[PROBLEM] Extract every line of the records below verbatim, with no changes to wording, numbers or punctuation.

■ ■ ■ ■

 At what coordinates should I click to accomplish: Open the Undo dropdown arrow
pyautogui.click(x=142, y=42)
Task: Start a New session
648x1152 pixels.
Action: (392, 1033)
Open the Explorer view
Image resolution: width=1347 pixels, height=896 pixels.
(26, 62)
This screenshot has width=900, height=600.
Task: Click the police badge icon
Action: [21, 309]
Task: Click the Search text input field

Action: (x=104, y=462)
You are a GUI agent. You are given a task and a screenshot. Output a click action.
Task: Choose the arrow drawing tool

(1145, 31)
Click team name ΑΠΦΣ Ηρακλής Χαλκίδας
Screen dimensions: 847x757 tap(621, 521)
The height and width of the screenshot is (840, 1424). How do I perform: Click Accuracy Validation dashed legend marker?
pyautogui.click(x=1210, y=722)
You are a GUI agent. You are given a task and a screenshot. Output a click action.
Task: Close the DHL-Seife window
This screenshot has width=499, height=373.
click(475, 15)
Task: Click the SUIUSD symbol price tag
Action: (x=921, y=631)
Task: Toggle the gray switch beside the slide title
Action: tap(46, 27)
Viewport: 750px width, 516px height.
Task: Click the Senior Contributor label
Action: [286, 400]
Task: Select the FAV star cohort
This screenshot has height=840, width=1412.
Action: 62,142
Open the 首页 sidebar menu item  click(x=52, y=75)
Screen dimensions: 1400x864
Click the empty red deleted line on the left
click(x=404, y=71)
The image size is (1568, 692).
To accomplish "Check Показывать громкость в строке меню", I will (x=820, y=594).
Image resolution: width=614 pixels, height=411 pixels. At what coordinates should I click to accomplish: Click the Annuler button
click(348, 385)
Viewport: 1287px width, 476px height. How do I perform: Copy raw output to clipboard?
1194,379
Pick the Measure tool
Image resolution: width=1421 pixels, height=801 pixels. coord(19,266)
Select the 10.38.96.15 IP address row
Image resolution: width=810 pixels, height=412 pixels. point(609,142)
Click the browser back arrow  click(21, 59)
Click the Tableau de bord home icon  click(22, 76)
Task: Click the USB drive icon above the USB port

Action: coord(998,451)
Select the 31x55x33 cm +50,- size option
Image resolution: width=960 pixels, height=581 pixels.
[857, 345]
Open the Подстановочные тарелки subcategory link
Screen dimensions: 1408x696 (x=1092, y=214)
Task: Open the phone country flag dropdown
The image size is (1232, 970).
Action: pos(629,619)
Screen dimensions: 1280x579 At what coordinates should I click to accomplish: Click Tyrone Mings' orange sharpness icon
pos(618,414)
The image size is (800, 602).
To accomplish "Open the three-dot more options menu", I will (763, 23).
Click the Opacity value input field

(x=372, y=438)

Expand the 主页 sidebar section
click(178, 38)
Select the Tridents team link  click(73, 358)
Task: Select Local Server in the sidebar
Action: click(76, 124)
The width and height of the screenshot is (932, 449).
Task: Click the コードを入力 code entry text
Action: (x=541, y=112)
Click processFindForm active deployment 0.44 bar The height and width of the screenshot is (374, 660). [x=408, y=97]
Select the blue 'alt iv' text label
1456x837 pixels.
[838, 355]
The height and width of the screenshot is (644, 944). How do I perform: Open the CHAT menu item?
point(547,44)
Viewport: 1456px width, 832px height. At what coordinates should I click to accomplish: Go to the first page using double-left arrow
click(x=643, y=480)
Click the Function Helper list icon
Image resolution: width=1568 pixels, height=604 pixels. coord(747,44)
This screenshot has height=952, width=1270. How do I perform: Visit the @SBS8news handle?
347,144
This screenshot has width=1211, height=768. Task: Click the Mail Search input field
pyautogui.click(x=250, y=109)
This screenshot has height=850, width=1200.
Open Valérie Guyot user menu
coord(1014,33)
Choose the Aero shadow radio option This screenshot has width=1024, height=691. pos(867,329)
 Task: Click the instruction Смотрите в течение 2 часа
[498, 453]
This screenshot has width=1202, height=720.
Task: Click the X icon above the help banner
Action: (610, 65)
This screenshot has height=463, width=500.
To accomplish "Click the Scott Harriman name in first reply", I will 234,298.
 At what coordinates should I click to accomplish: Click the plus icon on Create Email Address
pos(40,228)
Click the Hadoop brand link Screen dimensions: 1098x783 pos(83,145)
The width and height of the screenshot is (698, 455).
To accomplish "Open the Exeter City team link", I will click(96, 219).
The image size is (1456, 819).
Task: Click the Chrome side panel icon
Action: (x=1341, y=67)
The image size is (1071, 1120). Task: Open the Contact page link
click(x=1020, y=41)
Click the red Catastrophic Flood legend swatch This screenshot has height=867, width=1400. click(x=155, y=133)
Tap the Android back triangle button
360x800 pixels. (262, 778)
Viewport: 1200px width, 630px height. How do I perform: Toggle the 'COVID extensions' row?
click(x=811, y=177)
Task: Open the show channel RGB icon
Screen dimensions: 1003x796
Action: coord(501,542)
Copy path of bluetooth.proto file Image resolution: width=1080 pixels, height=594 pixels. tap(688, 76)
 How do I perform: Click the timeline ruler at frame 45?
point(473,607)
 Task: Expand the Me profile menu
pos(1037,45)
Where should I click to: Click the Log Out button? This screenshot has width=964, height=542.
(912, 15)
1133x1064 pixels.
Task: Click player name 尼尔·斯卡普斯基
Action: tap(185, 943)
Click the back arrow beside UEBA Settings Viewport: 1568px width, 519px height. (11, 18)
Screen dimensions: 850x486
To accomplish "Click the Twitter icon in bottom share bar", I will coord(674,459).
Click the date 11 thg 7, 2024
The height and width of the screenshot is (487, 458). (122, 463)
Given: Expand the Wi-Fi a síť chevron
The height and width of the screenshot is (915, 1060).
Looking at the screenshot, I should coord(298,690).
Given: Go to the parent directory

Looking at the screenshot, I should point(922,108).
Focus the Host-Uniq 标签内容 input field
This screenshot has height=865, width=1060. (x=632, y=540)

■ ■ ■ ■

[FULL RESPONSE]
 At what coordinates should I click to accomplish: Open the Undo dropdown arrow
pyautogui.click(x=142, y=42)
Task: Start a New session
648x1152 pixels.
Action: (392, 1033)
Open the Explorer view
Image resolution: width=1347 pixels, height=896 pixels.
(26, 62)
This screenshot has width=900, height=600.
Task: Click the police badge icon
Action: [21, 309]
Task: Click the Search text input field

Action: (x=104, y=462)
You are a GUI agent. You are given a task and a screenshot. Output a click action.
Task: Choose the arrow drawing tool

(1145, 31)
Click team name ΑΠΦΣ Ηρακλής Χαλκίδας
Screen dimensions: 847x757 tap(621, 521)
The height and width of the screenshot is (840, 1424). How do I perform: Click Accuracy Validation dashed legend marker?
pyautogui.click(x=1210, y=722)
You are a GUI agent. You are given a task and a screenshot. Output a click action.
Task: Close the DHL-Seife window
This screenshot has width=499, height=373.
click(475, 15)
Task: Click the SUIUSD symbol price tag
Action: (x=921, y=631)
Task: Toggle the gray switch beside the slide title
Action: tap(46, 27)
Viewport: 750px width, 516px height.
Task: Click the Senior Contributor label
Action: [286, 400]
Task: Select the FAV star cohort
This screenshot has height=840, width=1412.
Action: 62,142
Open the 首页 sidebar menu item  click(x=52, y=75)
Screen dimensions: 1400x864
Click the empty red deleted line on the left
click(x=404, y=71)
The image size is (1568, 692).
To accomplish "Check Показывать громкость в строке меню", I will (x=820, y=594).
Image resolution: width=614 pixels, height=411 pixels. At what coordinates should I click to accomplish: Click the Annuler button
click(348, 385)
Viewport: 1287px width, 476px height. How do I perform: Copy raw output to clipboard?
1194,379
Pick the Measure tool
Image resolution: width=1421 pixels, height=801 pixels. coord(19,266)
Select the 10.38.96.15 IP address row
Image resolution: width=810 pixels, height=412 pixels. point(609,142)
Click the browser back arrow  click(21, 59)
Click the Tableau de bord home icon  click(22, 76)
Task: Click the USB drive icon above the USB port

Action: coord(998,451)
Select the 31x55x33 cm +50,- size option
Image resolution: width=960 pixels, height=581 pixels.
[857, 345]
Open the Подстановочные тарелки subcategory link
Screen dimensions: 1408x696 (x=1092, y=214)
Task: Open the phone country flag dropdown
The image size is (1232, 970).
Action: pos(629,619)
Screen dimensions: 1280x579 At what coordinates should I click to accomplish: Click Tyrone Mings' orange sharpness icon
pos(618,414)
The image size is (800, 602).
To accomplish "Open the three-dot more options menu", I will (763, 23).
Click the Opacity value input field

(x=372, y=438)

Expand the 主页 sidebar section
click(178, 38)
Select the Tridents team link  click(73, 358)
Task: Select Local Server in the sidebar
Action: click(76, 124)
The width and height of the screenshot is (932, 449).
Task: Click the コードを入力 code entry text
Action: (x=541, y=112)
Click processFindForm active deployment 0.44 bar The height and width of the screenshot is (374, 660). [x=408, y=97]
Select the blue 'alt iv' text label
1456x837 pixels.
[838, 355]
The height and width of the screenshot is (644, 944). How do I perform: Open the CHAT menu item?
point(547,44)
Viewport: 1456px width, 832px height. At what coordinates should I click to accomplish: Go to the first page using double-left arrow
click(x=643, y=480)
Click the Function Helper list icon
Image resolution: width=1568 pixels, height=604 pixels. coord(747,44)
This screenshot has height=952, width=1270. How do I perform: Visit the @SBS8news handle?
347,144
This screenshot has width=1211, height=768. Task: Click the Mail Search input field
pyautogui.click(x=250, y=109)
This screenshot has height=850, width=1200.
Open Valérie Guyot user menu
coord(1014,33)
Choose the Aero shadow radio option This screenshot has width=1024, height=691. pos(867,329)
 Task: Click the instruction Смотрите в течение 2 часа
[498, 453]
This screenshot has width=1202, height=720.
Task: Click the X icon above the help banner
Action: (610, 65)
This screenshot has height=463, width=500.
To accomplish "Click the Scott Harriman name in first reply", I will 234,298.
 At what coordinates should I click to accomplish: Click the plus icon on Create Email Address
pos(40,228)
Click the Hadoop brand link Screen dimensions: 1098x783 pos(83,145)
The width and height of the screenshot is (698, 455).
To accomplish "Open the Exeter City team link", I will click(96, 219).
The image size is (1456, 819).
Task: Click the Chrome side panel icon
Action: (x=1341, y=67)
The image size is (1071, 1120). Task: Open the Contact page link
click(x=1020, y=41)
Click the red Catastrophic Flood legend swatch This screenshot has height=867, width=1400. click(x=155, y=133)
Tap the Android back triangle button
360x800 pixels. (262, 778)
Viewport: 1200px width, 630px height. How do I perform: Toggle the 'COVID extensions' row?
click(x=811, y=177)
Task: Open the show channel RGB icon
Screen dimensions: 1003x796
Action: coord(501,542)
Copy path of bluetooth.proto file Image resolution: width=1080 pixels, height=594 pixels. tap(688, 76)
 How do I perform: Click the timeline ruler at frame 45?
point(473,607)
 Task: Expand the Me profile menu
pos(1037,45)
Where should I click to: Click the Log Out button? This screenshot has width=964, height=542.
(912, 15)
1133x1064 pixels.
Task: Click player name 尼尔·斯卡普斯基
Action: tap(185, 943)
Click the back arrow beside UEBA Settings Viewport: 1568px width, 519px height. (11, 18)
Screen dimensions: 850x486
To accomplish "Click the Twitter icon in bottom share bar", I will coord(674,459).
Click the date 11 thg 7, 2024
The height and width of the screenshot is (487, 458). (122, 463)
Given: Expand the Wi-Fi a síť chevron
The height and width of the screenshot is (915, 1060).
Looking at the screenshot, I should coord(298,690).
Given: Go to the parent directory

Looking at the screenshot, I should point(922,108).
Focus the Host-Uniq 标签内容 input field
This screenshot has height=865, width=1060. (x=632, y=540)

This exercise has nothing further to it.